July 23, 2003

Optimism About Europe

For once, the Economist is relatively optimistic about continental Europe's structural reform efforts:

Economist.com: BY MANY standards, the health-care reforms unveiled by Germany’s government on Monday July 21st, with the vital support of the opposition, are far from revolutionary. The levy on companies for their employees' health care is set to fall from 14.4% to a still-hefty 13% by 2006, and the overall national health bill is not expected to decline: the new plan simply transfers costs by making individuals pay for things like dentures. The health minister, Ulla Schmidt, was forced to drop more dramatic proposals, like allowing health funds to have contracts with individual doctors, rather than collective agreements with doctors' associations. Even so, the reform is radical by German standards, and Ms Schmidt hopes that increased transparency will cut down on fraud and increase efficiency. Moreover, the government’s success in getting even this measure of reform enacted is a sign of a new realism in Germany about the extent of the country's economic malaise. Germany is not alone. In neighbouring France, the centre-right government of Jean-Pierre Raffarin has succeeded in driving through unpopular pension reforms that had brought hundreds of thousands on to the streets in protest. And this week, the government slayed another sacred cow, cutting the high, fixed interest rate on France’s biggest savings scheme, the Livret A...

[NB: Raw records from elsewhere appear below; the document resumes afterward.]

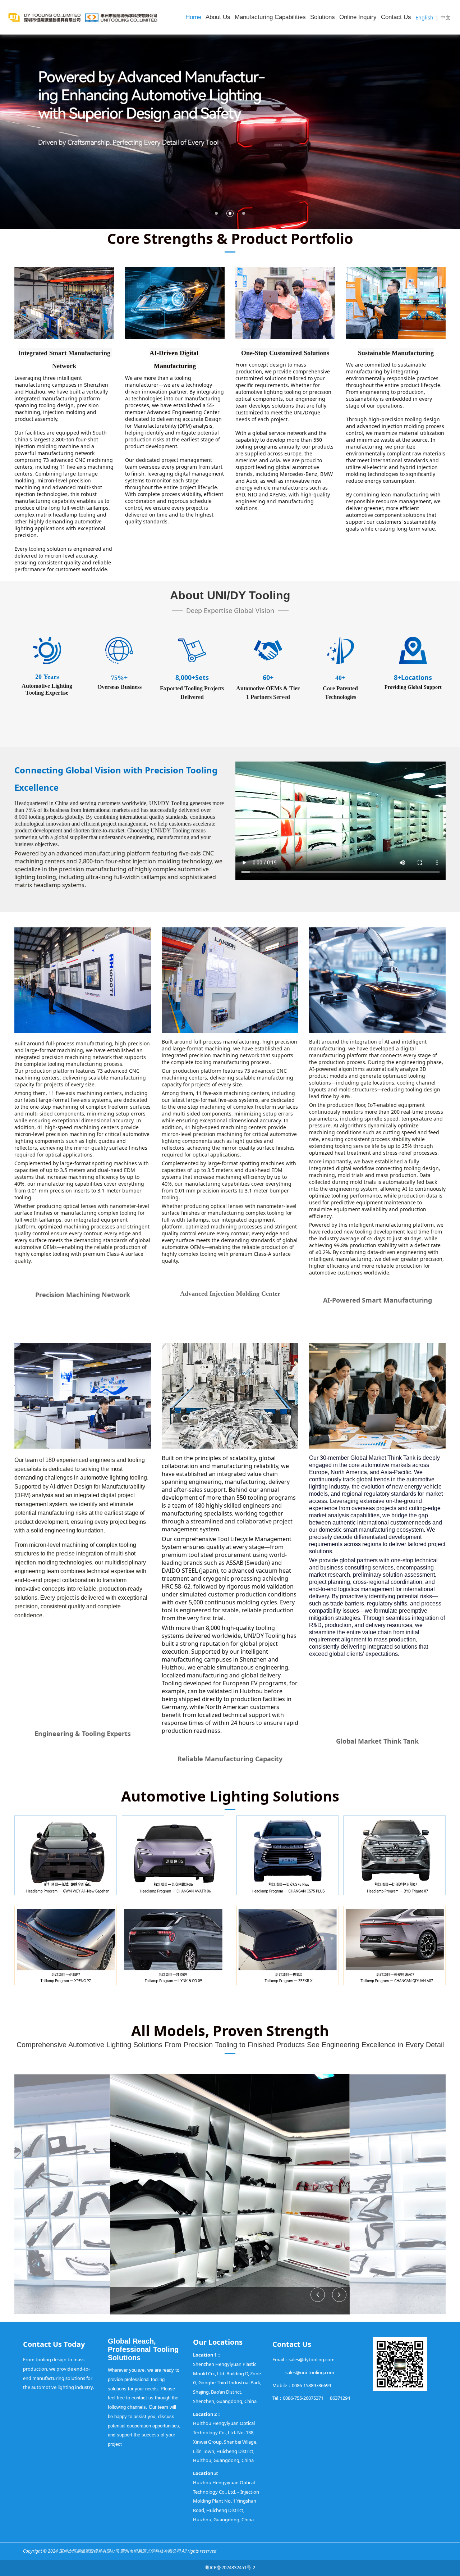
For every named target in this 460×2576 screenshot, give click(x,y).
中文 (446, 17)
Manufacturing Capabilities (270, 17)
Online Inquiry (358, 17)
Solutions (322, 17)
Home (193, 17)
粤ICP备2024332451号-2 (230, 2567)
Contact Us (396, 17)
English (424, 17)
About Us (218, 17)
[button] (339, 2294)
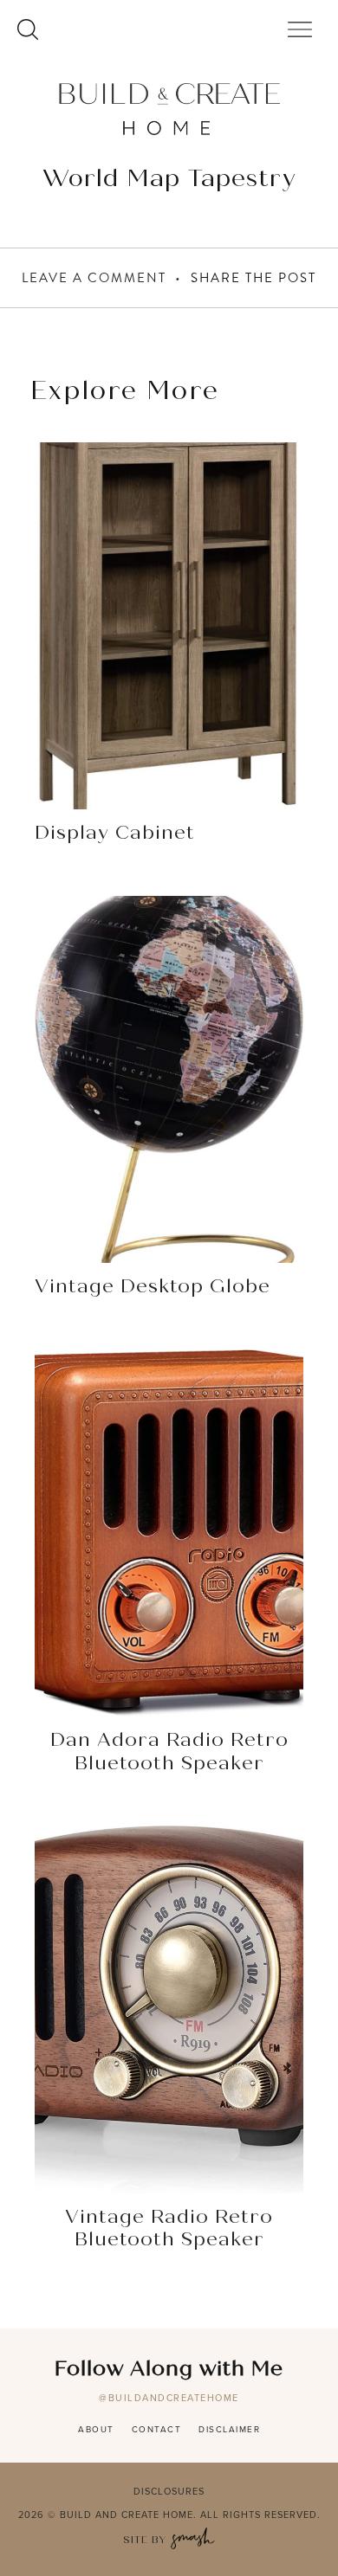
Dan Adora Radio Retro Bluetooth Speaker (169, 1752)
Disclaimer (229, 2429)
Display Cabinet (115, 833)
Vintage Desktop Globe (152, 1287)
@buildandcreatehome (169, 2398)
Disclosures (169, 2491)
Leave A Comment (94, 277)
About (96, 2429)
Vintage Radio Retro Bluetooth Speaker (169, 2229)
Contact (157, 2429)
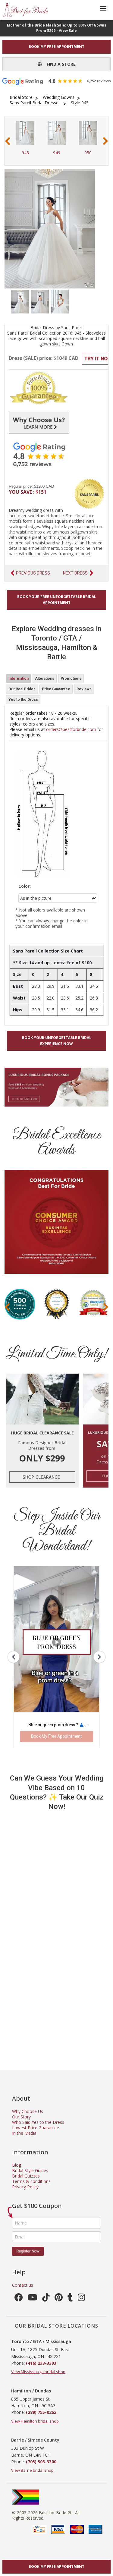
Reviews (84, 689)
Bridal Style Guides (30, 2170)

Posted by DeLong at July 23, 2003 09:38 AM | TrackBack

Comments

I disagree with the "for once". The Economist used regularly to hail every small call for reform as a major breakthrough, but I think got disillusioned once the takeover of Mannesmann by Vodafone didn't open the floodgates. Of course, it hasn't really happened, because there's no grassroots call for structural reform in continental Europe, and the European Commission can claim no democratic mandate. Now, once France and Germany have managed to sneak through a few controversial reforms, the Economist is back in the over-optimistic mode.

Posted by: PJ on July 23, 2003 09:58 AM

Economist to all: When you folks are all British all will be well. We are so wonderful, you are ...

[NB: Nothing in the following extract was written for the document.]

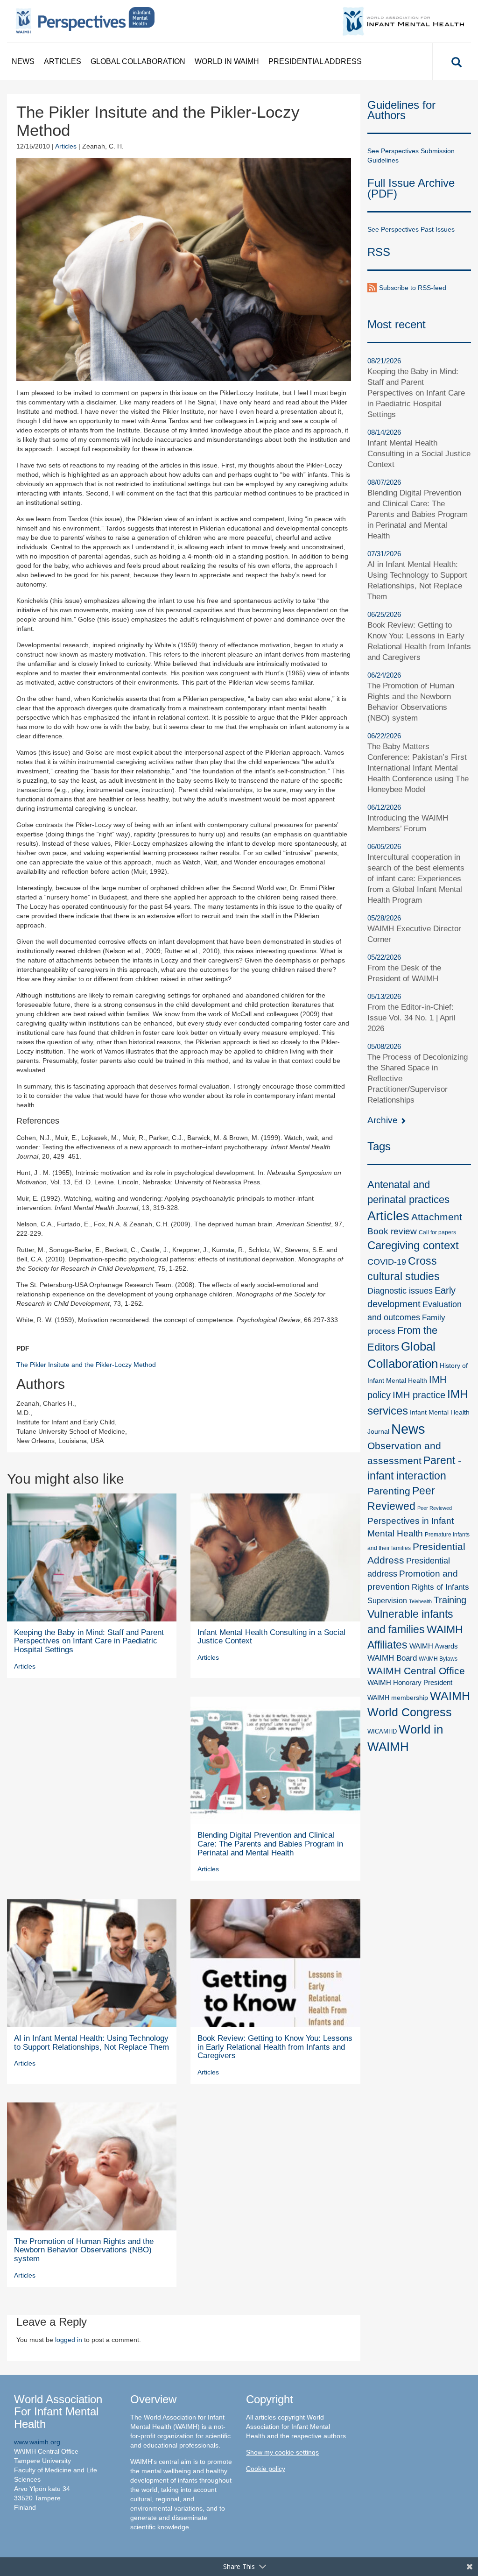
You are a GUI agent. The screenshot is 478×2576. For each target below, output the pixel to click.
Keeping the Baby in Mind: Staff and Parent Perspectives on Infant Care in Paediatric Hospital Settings (89, 1641)
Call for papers (437, 1232)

Posted by: arthur on July 23, 2003 11:05 AM

"Slayed another sacred cow..." The interest rate on Livret A has been cut before, so it's hardly sacred. Since the money saved is supposed to be spent on social housing or subsidizing small businesses, I'm not quite sure what the Economist is getting all worked up about, except that it seems to have a knee-jerk reaction for anything the French unions are against (for yes, the French unions are agin it).

Posted by: Andrew Boucher on July 23, 2003 11:46 AM

Anything unions are against anywhere anytime the Economist is for. Wait till it comes time to slash employee benefits in America, the Economist will be there to enjoy.

Posted by: jd on July 23, 2003 12:08 PM

The optimism has obvious been catching. Morgan Stanley are also cheering on Germany's efforts at reform.

Morgan Stanley

Jul 23, 2003

Germany: Three Cheers for the Chancellor

Elga Bartsch (London)

Six months ago, I published a report entitled Is Germany doomed? (January 6, 2003), in which I argued that the German economy would be reaching a critical point this year, in terms of both the business cycle and economic policies.  As I feared at the time, the economy slipped back into recession in the first half of this year and is unlikely to do anything but stagnate for the year as a whole.  Nevertheless, I am now ready to give three cheers to the Chancellor on the progress he is making in pushing through his reform agenda (see German Economics: Schroeder's Masterplan, March 16, 2003).

http://www.morganstanley.com/GEFdata/digests/20030723-wed.html#anchor0

Posted by: Pooh on July 23, 2003 02:07 PM

>>And this week, the government slayed another sacred cow, cutting the high, fixed interest rate on France’s biggest savings scheme, the Livret A...

Livret A is not a fixed rate account. It's a regulated rate, but it's meant to be periodically realigned with market rates of interest. It's also not France's biggest savings scheme.